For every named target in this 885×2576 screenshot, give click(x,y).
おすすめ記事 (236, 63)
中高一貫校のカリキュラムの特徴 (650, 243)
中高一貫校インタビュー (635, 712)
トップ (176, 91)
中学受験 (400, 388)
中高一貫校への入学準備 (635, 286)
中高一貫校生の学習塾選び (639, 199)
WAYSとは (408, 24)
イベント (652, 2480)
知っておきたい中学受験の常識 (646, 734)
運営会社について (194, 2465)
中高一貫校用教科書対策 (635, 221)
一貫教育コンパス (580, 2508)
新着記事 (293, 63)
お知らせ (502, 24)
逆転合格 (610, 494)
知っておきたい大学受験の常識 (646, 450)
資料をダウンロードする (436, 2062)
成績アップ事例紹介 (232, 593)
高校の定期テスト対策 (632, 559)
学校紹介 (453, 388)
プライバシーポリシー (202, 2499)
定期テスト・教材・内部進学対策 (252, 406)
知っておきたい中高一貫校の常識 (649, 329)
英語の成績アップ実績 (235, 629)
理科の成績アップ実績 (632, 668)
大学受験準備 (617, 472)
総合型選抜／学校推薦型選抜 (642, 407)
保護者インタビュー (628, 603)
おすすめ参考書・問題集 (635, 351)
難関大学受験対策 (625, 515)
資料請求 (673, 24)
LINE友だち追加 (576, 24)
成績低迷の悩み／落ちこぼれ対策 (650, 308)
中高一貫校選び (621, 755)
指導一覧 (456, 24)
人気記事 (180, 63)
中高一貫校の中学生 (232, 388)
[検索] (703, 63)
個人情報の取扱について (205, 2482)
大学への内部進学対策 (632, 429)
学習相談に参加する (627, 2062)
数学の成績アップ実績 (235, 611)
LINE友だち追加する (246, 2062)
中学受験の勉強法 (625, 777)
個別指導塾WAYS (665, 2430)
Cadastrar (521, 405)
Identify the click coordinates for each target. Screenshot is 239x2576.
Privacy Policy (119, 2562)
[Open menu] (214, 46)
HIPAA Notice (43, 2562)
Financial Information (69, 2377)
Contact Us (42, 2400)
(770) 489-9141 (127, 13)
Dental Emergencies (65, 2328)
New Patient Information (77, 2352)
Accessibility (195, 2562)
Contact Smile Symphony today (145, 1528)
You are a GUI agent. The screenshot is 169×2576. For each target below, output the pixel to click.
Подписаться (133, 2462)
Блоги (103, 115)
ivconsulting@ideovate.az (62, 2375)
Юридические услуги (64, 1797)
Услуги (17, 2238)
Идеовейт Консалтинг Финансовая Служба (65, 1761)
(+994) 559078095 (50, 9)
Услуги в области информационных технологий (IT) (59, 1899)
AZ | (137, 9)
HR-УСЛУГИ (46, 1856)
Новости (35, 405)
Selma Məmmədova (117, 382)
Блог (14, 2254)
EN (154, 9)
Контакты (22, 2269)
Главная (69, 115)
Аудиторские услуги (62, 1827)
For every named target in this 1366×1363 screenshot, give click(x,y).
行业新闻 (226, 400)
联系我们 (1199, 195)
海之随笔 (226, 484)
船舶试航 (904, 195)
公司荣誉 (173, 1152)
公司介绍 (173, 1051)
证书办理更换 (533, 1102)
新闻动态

- _TASK DESCRIPTION_
All lines above from the one with "LINE友だち追加 (576, 24)" to the one with "Cadastrar (521, 405)", inclusive, should be copied exactly, and no other lines.

- _OUTPUT FOR THIS TASK_
LINE友だち追加 (576, 24)
成績低迷の悩み／落ちこぼれ対策 (650, 308)
中高一貫校選び (621, 755)
指導一覧 (456, 24)
人気記事 (180, 63)
中高一貫校の中学生 (232, 388)
[検索] (703, 63)
個人情報の取扱について (205, 2482)
大学への内部進学対策 (632, 429)
学習相談に参加する (627, 2062)
数学の成績アップ実績 (235, 611)
LINE友だち追加する (246, 2062)
中学受験の勉強法 (625, 777)
個別指導塾WAYS (665, 2430)
Cadastrar (521, 405)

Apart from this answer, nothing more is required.